Precious, an 11-year-old cocker spaniel, was an important part of Ryan Eiland’s family. Eiland and his wife rushed her to an animal hospital inside a local pet store on Monday.
“They made the determination that she was experiencing liver and kidney failure and that she was suffering,” Eiland said.
The Eilands made the difficult choice to have Precious euthanized. During that same visit, they learned about the massive pet food recall and realized they purchased some of the food on the list from a local Petco.
As of Wednesday, the Food and Drug Administration reports at least 16 pets have died from eating contaminated food sold at store chains such as Harris Teeter, Kroger and Wal-Mart. (Recall information, including affected brands)
“And in essence, you killed my dog and poisoned it, and I've been poisoning my dogs until two days ago for the last two weeks with no contact from any of the agencies, nobody interested at all," Eiland said of the situation. "They don't care."
Eiland said they fed all three of their dogs the recalled food.
“(One dog) goes in for some more tests tomorrow, but she seems to be doing OK,” he said Wednesday.
Their other cocker spaniel is not doing as well.
“She has some liver and enzyme problems already, so, we're hoping we don't have to put her down,” Eiland said.

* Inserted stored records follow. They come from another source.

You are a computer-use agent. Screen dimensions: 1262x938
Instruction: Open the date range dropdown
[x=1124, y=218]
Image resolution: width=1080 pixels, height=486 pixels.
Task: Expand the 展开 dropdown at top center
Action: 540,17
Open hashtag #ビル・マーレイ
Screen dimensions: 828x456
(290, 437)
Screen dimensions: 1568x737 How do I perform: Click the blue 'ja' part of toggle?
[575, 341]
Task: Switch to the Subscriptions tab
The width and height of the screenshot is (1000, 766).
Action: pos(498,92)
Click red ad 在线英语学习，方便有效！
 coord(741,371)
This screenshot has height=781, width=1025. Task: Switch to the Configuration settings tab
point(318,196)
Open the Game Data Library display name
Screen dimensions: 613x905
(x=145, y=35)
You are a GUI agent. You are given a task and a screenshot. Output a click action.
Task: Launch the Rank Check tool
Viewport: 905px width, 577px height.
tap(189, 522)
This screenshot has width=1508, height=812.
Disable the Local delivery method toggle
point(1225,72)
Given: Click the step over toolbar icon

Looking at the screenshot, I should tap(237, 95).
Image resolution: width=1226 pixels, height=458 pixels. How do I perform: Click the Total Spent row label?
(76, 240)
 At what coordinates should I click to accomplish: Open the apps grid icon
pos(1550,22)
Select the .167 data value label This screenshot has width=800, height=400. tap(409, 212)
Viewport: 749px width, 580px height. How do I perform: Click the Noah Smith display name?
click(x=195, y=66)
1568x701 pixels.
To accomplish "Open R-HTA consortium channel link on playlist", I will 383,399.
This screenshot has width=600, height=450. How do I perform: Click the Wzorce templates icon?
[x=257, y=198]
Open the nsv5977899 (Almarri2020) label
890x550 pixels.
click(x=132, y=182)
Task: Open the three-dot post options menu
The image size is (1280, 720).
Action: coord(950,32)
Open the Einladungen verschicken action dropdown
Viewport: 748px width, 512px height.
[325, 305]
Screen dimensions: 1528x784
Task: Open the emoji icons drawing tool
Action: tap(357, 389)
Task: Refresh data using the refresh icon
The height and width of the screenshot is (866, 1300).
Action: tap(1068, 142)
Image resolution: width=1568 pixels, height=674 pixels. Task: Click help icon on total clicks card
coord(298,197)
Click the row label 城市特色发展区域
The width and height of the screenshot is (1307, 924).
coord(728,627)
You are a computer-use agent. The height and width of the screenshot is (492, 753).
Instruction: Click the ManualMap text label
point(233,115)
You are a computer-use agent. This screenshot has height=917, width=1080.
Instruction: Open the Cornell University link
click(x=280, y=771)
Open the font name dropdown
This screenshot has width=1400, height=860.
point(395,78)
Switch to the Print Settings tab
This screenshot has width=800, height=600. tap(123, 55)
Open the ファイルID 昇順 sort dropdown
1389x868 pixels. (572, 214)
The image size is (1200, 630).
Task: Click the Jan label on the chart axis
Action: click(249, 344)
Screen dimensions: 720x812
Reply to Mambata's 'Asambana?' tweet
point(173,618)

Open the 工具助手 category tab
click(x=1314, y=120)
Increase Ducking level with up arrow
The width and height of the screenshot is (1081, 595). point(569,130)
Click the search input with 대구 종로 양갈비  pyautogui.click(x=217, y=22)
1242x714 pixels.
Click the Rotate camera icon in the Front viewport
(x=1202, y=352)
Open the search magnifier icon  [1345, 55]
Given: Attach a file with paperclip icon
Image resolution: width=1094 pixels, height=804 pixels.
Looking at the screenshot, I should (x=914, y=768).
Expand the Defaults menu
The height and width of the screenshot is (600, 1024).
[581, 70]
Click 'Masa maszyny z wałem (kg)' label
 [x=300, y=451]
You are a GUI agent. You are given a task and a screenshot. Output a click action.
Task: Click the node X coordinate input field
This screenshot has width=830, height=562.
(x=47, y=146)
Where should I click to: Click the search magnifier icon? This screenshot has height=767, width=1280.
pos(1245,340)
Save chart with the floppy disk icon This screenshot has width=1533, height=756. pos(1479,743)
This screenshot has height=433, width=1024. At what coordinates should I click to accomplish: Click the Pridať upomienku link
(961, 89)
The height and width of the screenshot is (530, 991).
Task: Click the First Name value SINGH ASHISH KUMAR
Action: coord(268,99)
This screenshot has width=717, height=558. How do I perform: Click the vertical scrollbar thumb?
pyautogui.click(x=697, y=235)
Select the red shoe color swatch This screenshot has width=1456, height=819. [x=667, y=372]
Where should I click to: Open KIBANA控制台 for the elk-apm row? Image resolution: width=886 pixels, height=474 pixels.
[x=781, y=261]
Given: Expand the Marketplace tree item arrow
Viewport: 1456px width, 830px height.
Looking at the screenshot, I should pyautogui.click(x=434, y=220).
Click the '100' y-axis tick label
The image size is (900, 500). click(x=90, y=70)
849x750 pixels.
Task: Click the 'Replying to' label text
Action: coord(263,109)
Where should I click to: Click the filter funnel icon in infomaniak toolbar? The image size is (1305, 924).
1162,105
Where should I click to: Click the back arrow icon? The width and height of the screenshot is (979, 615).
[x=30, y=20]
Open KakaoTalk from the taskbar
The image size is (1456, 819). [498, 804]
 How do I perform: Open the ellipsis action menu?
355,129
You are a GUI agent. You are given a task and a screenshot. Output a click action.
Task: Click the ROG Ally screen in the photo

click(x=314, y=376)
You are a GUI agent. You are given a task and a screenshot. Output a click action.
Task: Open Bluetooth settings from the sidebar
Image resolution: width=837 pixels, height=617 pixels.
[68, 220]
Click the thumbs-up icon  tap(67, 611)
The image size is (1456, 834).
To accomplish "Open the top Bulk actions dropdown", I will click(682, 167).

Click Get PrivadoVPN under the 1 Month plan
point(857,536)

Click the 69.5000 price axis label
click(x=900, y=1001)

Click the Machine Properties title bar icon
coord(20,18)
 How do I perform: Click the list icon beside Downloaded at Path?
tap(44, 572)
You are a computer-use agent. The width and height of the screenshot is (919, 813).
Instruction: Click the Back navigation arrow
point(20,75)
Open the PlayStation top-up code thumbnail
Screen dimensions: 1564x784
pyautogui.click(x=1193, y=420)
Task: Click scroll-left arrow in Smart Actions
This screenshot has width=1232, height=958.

Eiland is upset with Menu Foods, the company that manufactured the pet products, and Petco, where he bought them. He has a card that tracks all of his purchases, and he said he feels the company should have contacted impacted customers.
“To let me know that I am poisoning my dog for a recalled product and letting me have to find out about it on my own after my dog has already passed away,” he said.
Petco officials said the store issues millions of customer cards, and it was faster to let people know through the mass media.
In a statement on its Web site, Menu Foods President and CEO Paul K. Henderson said: "We take these complaints very seriously and, while we are still looking for a specific cause, we are acting to err on the side of caution"
The head of Menu Foods said the firm still can't explain why some cats and dogs developed acute kidney failure and died. The FDA is investigating and focusing on wheat gluten, a source of protein and a thickener.